Mesmerizzato dal fascino di Stella, Michael si unisce invece alla banda di motociclisti capeggiata da David, che è poi il compagno della ragazza. La banda lo incita a prender parte a una gara il cui “premio” sarà proprio Stella. Michael accetta, sino a che non comincia a fiutare che la banda nasconde qualcosa di malsano. Il giovane è accolto dai teppistelli nella loro caverna sotterranea, ove rifulge un poster di Jim Morrison. Si può qui facilmente intuire come Schumacher cerchi velatamente di equiparare, forse un po’ ingenuamente, l’esteriorità dionisiaca di Morrison a una detta conformazione immaginifica del vampiro. Lo stesso Patric, peraltro, ha fattezze facciali non troppo dissimili da quelle dell’immortale leader dei Doors. Al giovane viene dunque offerto del vino. Che in realtà è sangue. Ed è a questo punto che, bevendolo, Michael viene ufficialmente iniziato al vampirismo. Quando il fratello minore Sam nota in lui l’inizio della metamorfosi, contatta i suoi amici Ranocchi per coalizzarsi e cercare di mettere il salvo la situazione. In sostanza, per ripristinare la normalità in Michael dovranno eliminare il capo-vampiro. Il problema principale, tuttavia, è individuare chi sia davvero costui. Il film ben esplora le minacciose correnti sotterranee delle cose ordinarie, catturando l’astrusità recondita urbana mediante l’uso di colori brillanti ed effetti speciali intelligenti con l’ausilio della succosa fotografia di Michael Chapman, il quale, particolarmente nelle scene notturne, sa cogliere contrasti scintillanti. Non sono da meno le riprese aeree, con la macchina da presa piazzata su un elicottero a emulare il volo bizzarro dei vampiri. Nel periodo in cui il film usciva nelle sale, Schumacher godeva ancora del trionfo al botteghino (ma solo in patria) realizzato con St. Elmo’s Fire, film manifesto del cosiddetto “Brat Pack”, espressione, lo ricordiamo (sempre che a qualcuno interessi), che afferisce a un gruppo di attori e attrici statunitensi degli anni Ottanta divenuti popolari interpretando film legati alla cultura degli adolescenti dell’epoca. Nel cast, per di più da inumare come il film stesso, gente “del calibro” di Emilio Estevez, Demi Moore o Andie McDowell.

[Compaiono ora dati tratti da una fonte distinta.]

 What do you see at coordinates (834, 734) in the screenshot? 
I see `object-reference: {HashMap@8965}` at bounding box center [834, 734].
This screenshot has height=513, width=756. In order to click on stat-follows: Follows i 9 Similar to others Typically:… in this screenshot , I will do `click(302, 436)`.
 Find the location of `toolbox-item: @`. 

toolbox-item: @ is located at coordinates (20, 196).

Bisogna doverosamente ammettere che, a dispetto di una carriera senz’altro fortunata, la filmografia di Schumacher è tutt’altro fuorchè memorabile. Di costui vi è ben poco, oltre a The Lost Boys, che varrebbe la pena trarre in salvo: diremmo Un giorno di ordinaria follia, con un superlativo – lui sì – Michael Douglas e volendo Batman Forever, terzo capitolo della saga, inaugurata da Tim Burton, dedicata all’Uomo-Pipistrello, snobbato dalla critica sul piano della sceneggiatura ma nondimeno efficiente rispetto ad alcune diluizioni visive (e uditive, come il brano portante – degli U2 – in colonna sonora, “Hold Me, Thrill Me, Kiss Me, Kill Me”, il cui rispettivo videoclip passa in rassegna alcuni spezzoni di quel film datato 1995).Ciò premesso, se il regista in questione ha mai realizzato un cult, seppur minuscolo, quello è certamente The Lost Boys. Film che doveva essere, almeno inizialmente, una trasposizione in chiave vampiresca del mito di Peter Pan. Nel racconto di James M. Barrie, Peter Pan e Wendy (uscito inizialmente come pièce teatrale nel 1904 e poi in forma di romanzo nel 1911), assieme a personaggi quali la fata Campanellino (Tinker Bell) e il pirata Capitan Giacomo Uncino (James Hook), figurano anche i Ragazzi Perduti (Lost Boys, per l’appunto). Ovviamente, quelli ritratti da Schumacher sono l’antitesi di quelli innocentemente dipinti da Barrie a inizio Novecento. Hanno un aspetto malsano, bevono sangue e vestono con lo stile di certe rockstar decadenti degli anni Ottanta, periodo di cui The Lost Boys ne è in un certo senso l’epitome. Se il film di Schumacher ha un vanto, è quello di aver saputo modernizzare la figura del vampiro, fino a quel momento rimasta relegata nel più classico contesto stokeriano. Liberandolo dalle pareti del castello ottocentesco, il non-morto viene pertanto spogliato della sua tipica caratteristica attempata e aristocratica, venendo dotato di una sfacciataggine e di un appeal decisamente più giovanile. In molti hanno storto il naso, considerando il film come un banale tentativo maldestro di unire la commedia giovanile al thriller gotico, anche se Schumacher, in realtà, non ha mai avuto la pretesa di asfaltare il conte Vlad; più semplicemente, forse, ha cercato di trascendere rispettosamente la figura del più classico Dracula interpretato da Bela Lugosi e poi da Christopher Lee. In più, introduce una novità in campo vampirologico: se uccidi il capo, tutti gli altri tornano normali.
The Lost Boys, di cui esistono persino due seguiti mai usciti al cinema è citato persino In Le Iene di Tarantino. Mr. Orange (un sempre sublime Tim Roth) dichiara in un monologo di voler restare a casa a “guardare Ragazzi perduti”. I 69 Eyes, band hard/metal gotica finlandese, hanno inciso un brano a nome “Lost Boys” che si trova all’interno del discreto Devils, del 2004. Oltre al titolo che riporta, anche il video del suddetto brano è un chiaro omaggio al lavoro di Schumacher, la cui mediocre colonna sonora, e lo dico con un certo rammarico, è alquanto carente di chitarre distorte. Nelle scene iniziali, si ascolta “People Are Strange” dei Doors, che non è nemmeno quella originale, bensì una cover eseguita, chissà perché, dagli scozzesi Echo And The Bunnymen.